With flute, mellotron, Hammonds and a host of other bizarre flourishes, Underjordisk Tusmørke basks in its own strange otherworldliness. A proggish sense of pomposity bleeds into the arrangements, purposefully reaching toward the melodically grandiose in a way that would make Black Widow or Amon Düül II proud. The dual vocals of bassist Benediktator and floutist Krizla add depth and range to the six tracks of the album proper (three bonus tracks are included on the CD), only periodically touching on Tull-isms before taking darker turns pushed forward by drummer HlewagastiR and lent atmospheric richness by keyboardist Deadly Nightshade (also of noise crushers Årabrot). But always, weirdness prevails.

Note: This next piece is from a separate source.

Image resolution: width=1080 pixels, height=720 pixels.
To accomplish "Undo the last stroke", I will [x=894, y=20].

And chiefly, that’s why I’m interested. One listen to “Fimbul” and you know a goat-legged devil isn’t far off, but as much as classic prog has made itself felt across doom and pagan metals and heavy rock, Tusmørke approach the unabashed sense of strangeness that made the sound standout so much in the first place. Using elements of Scandinavian folk and an apparent affinity for vintage methods, they don’t so much lay claim to authenticity as make you wonder why you care so much about it to begin with.
Tusmørke‘s Underjordisk Tusmørke is due for release on CD/LP Nov. 9 (Nov. 13 in US) on Termo Records. Please enjoy “Fimbul” on the player below, followed by more info about the album, courtesy of the PR wire:
Here is the Music Player. You need to installl flash player to show this cool thing!
The band’s history can be traced back to the mid-nineties and the budding, Scandinavian scene of new progressive bands. Back then, the Momrak twins who are the beating heart of Tusmørke called their band Les Fleurs de Mal. The band featured future Wobbler vocalist Andreas Prestmo, and they shared the stage with other up-and-coming bands like White Willow. Via intricate pathways, this evolved into Tusmørke, whose music is darker, more intense and dare we say primeval, than the more delicate Les Fleurs de Mal. The album you are holding in your hands will conjure up images of pagan rites, witches dancing in the firelight serenading the new moon, eldritch wizards conjuring dark spirits… And it’s no gimmick: This band lives and breathes the same air that flows through the magical lands their music describes.
The album has been expertly recorded and produced by that master of retro productions, Lars Fredrik Frøislie (Wobbler, White Willow, In Lingua Mortua), and sounds so authentically analog that you can practically smell the antique equipment that has been used for its making. Lars contributes mellotron, chamberlin, spinet, Hammond organ and a host of esoteric instruments on the album.